--- begin Dataset records ---

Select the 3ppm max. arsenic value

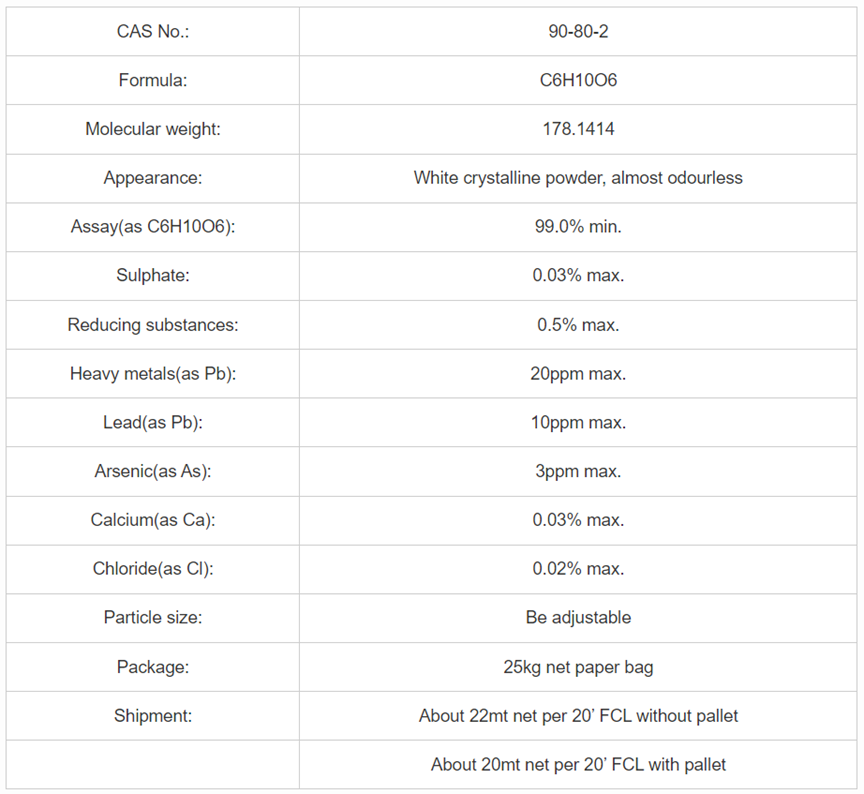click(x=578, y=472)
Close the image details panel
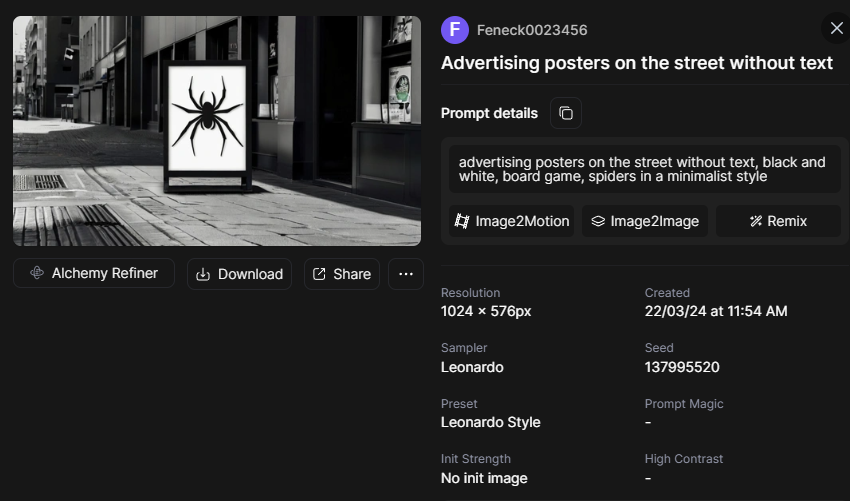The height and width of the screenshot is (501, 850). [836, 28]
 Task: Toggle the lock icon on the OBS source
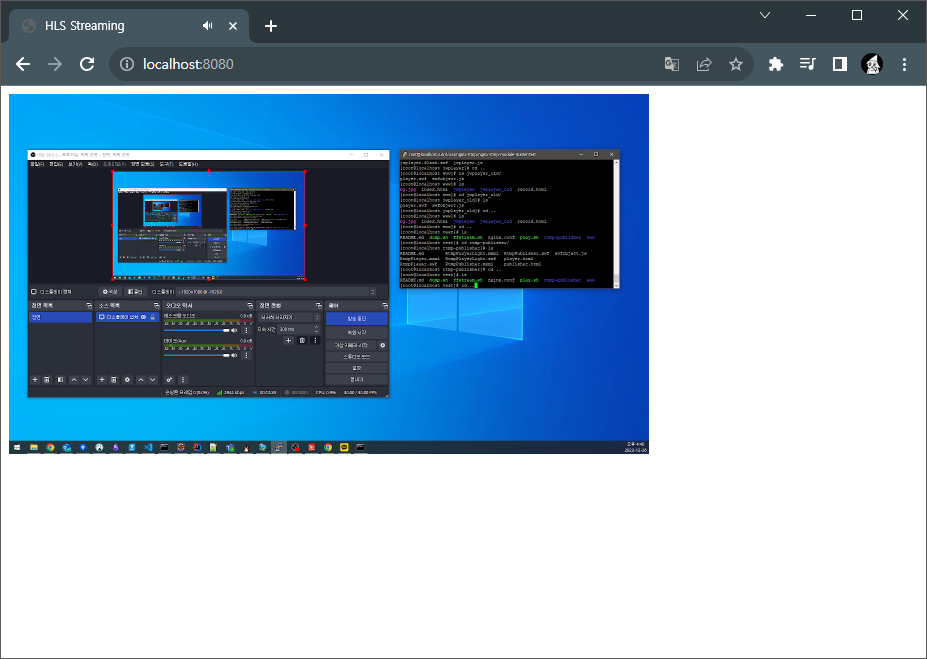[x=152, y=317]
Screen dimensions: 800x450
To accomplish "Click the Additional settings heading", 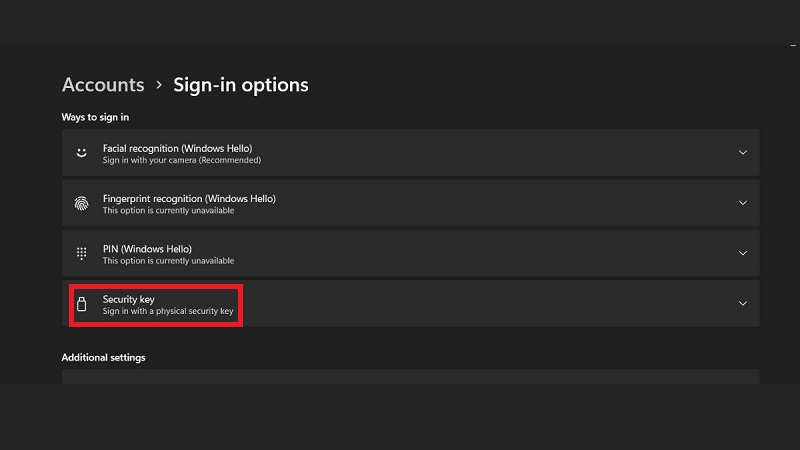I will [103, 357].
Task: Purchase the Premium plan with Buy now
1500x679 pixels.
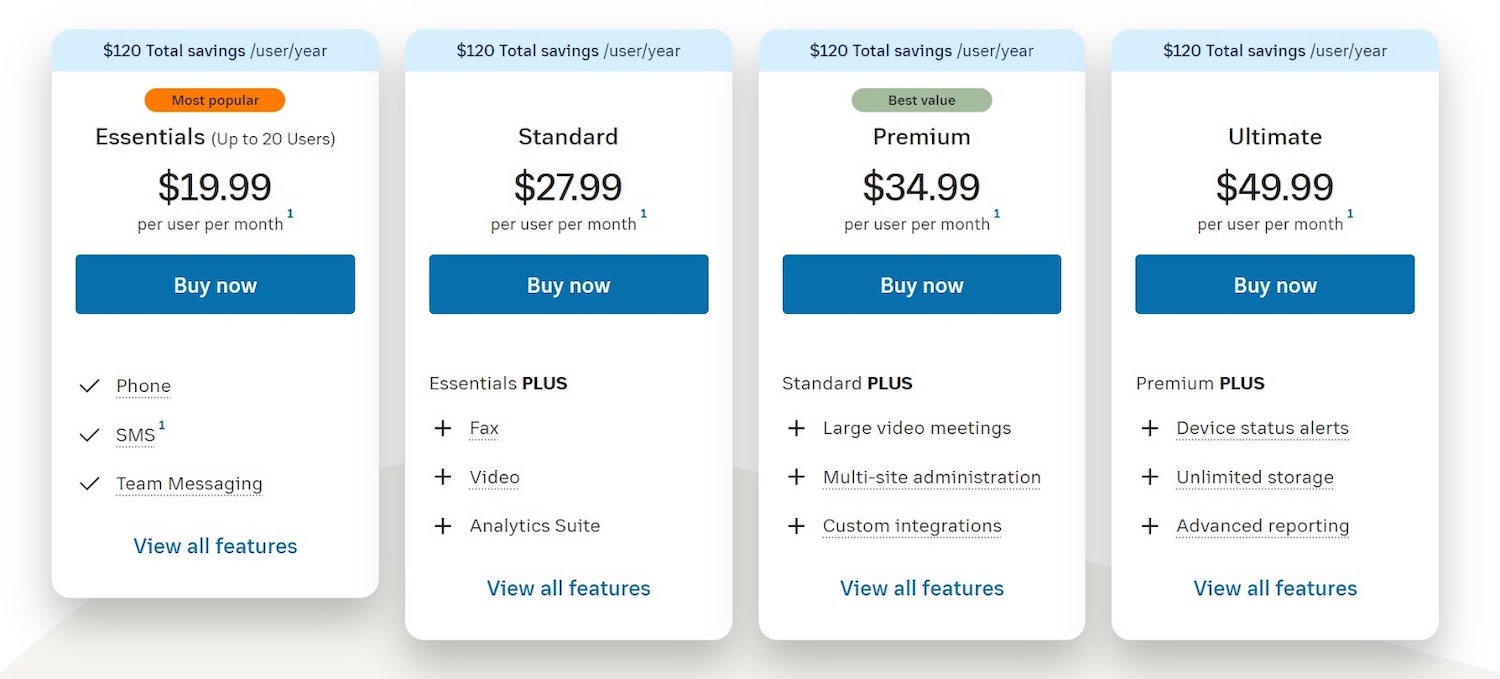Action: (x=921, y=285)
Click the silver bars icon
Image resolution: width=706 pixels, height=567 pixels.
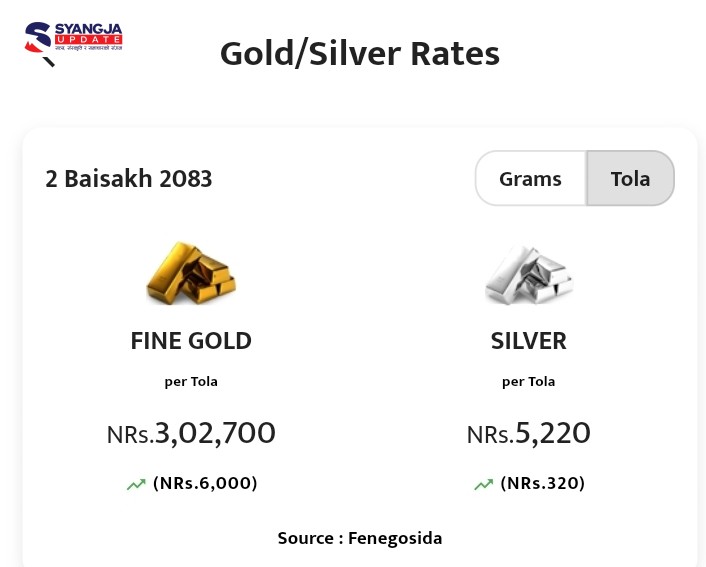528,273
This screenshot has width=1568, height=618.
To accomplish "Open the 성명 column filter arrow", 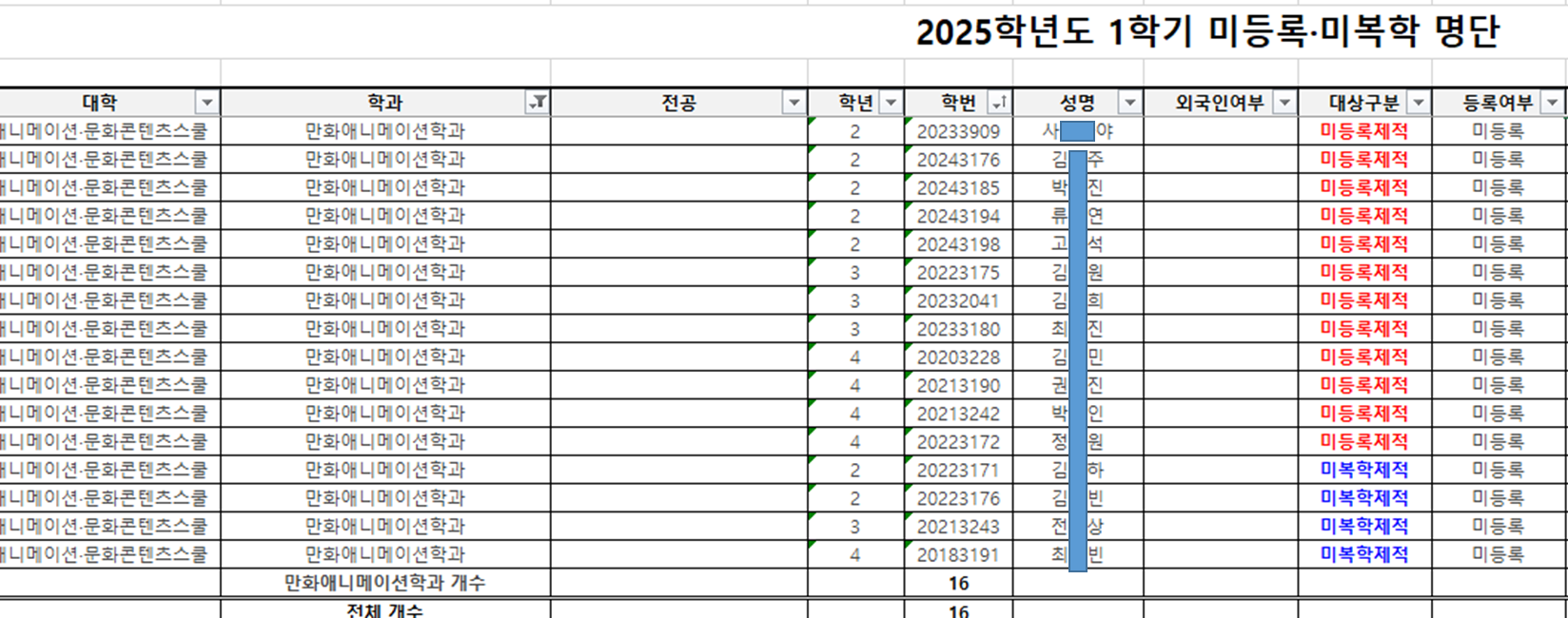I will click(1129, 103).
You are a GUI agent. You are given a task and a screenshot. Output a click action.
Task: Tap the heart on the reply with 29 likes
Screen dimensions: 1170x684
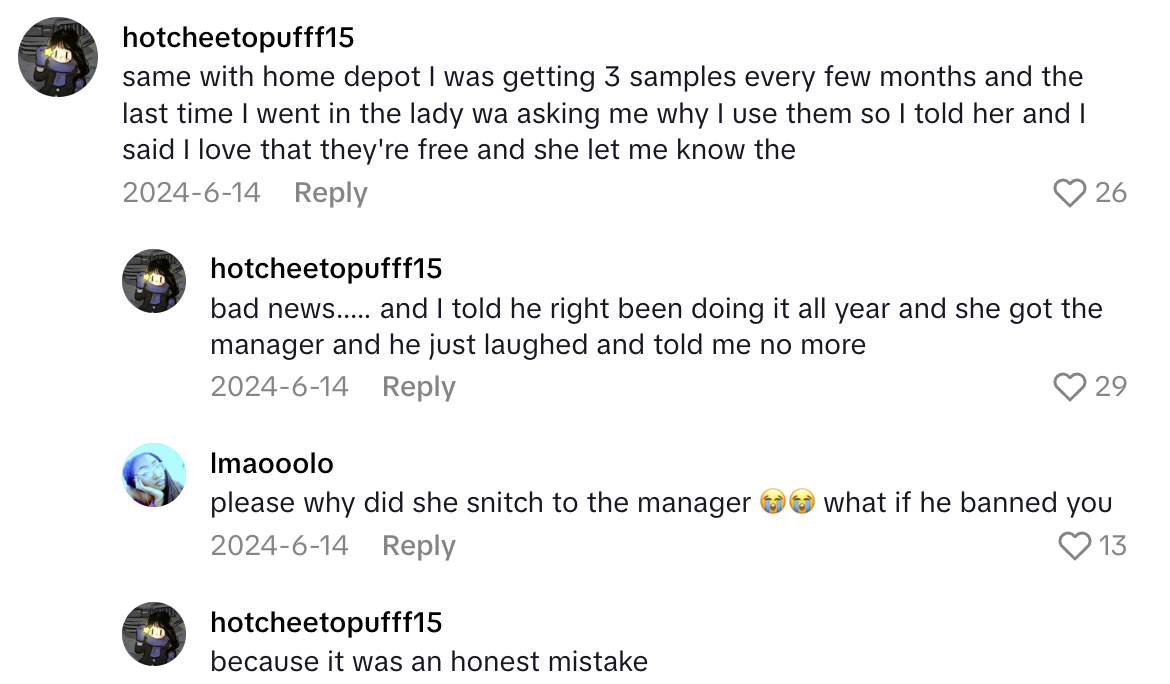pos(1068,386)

--- end Dataset records ---

Rewrite the listing starting at the line that contains "You are a GUI" and ending at the end of the listing, with "heart" replaced by "like icon" and everything else unchanged. Leave the pictures out of your answer.

Solution for this exercise —
You are a GUI agent. You are given a task and a screenshot. Output a click action.
Task: Tap the like icon on the reply with 29 likes
Screen dimensions: 1170x684
pos(1068,386)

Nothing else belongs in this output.